On Thu, Apr 9, 2009 at 1:22 AM, Velda <[email protected]> wrote:
> http://billing.handsonwebhosting.com/knowledgebase.php?action=displayarticle&id=132

To summarize, in case there is still any confusion:

"RedirectPermanent" is just an alias for "Redirect permanent".  According to
http://httpd.apache.org/docs/2.0/mod/mod_alias.html#redirect
The default return code for Redirect is 302 (temporary), changing this
to 301 (permanent) is really simple.

When using mod_rewrite specifying [R=301,L] causes mod_rewrite to use
the 301 return code instead of the 302.  The client sees the exact
same result with mod_rewrite as using Redirect.

In regards to performance, having very large configuration files
causes more performance problems than simple mod_rewrite rules.
Unless you disable the entire mod_rewrite module from Apache, you will
not see much performance gain for not using it over Redirect.  The
primary performance hit to mod_rewrite is the loading of the module
itself during forks.  The rule processing performance hit is so small
it will not be a bottleneck until you reach Google proportions.

Provided material:
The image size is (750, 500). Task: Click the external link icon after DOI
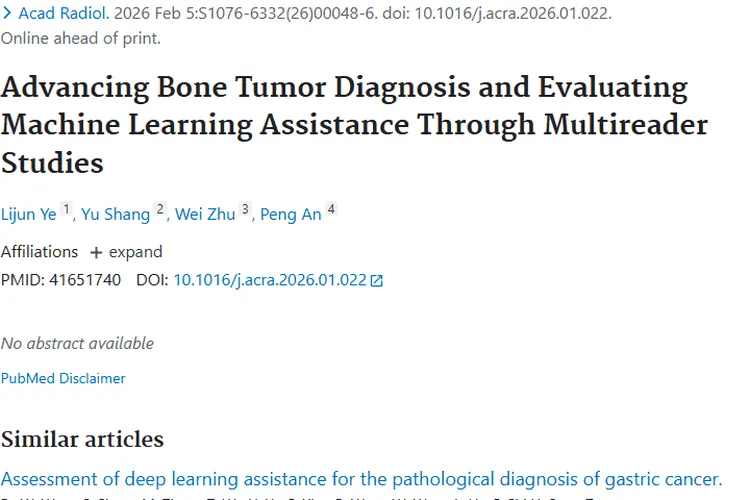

Request: In the message about Apache redirects, what is the default return code for Redirect?

Response below: 302 (temporary)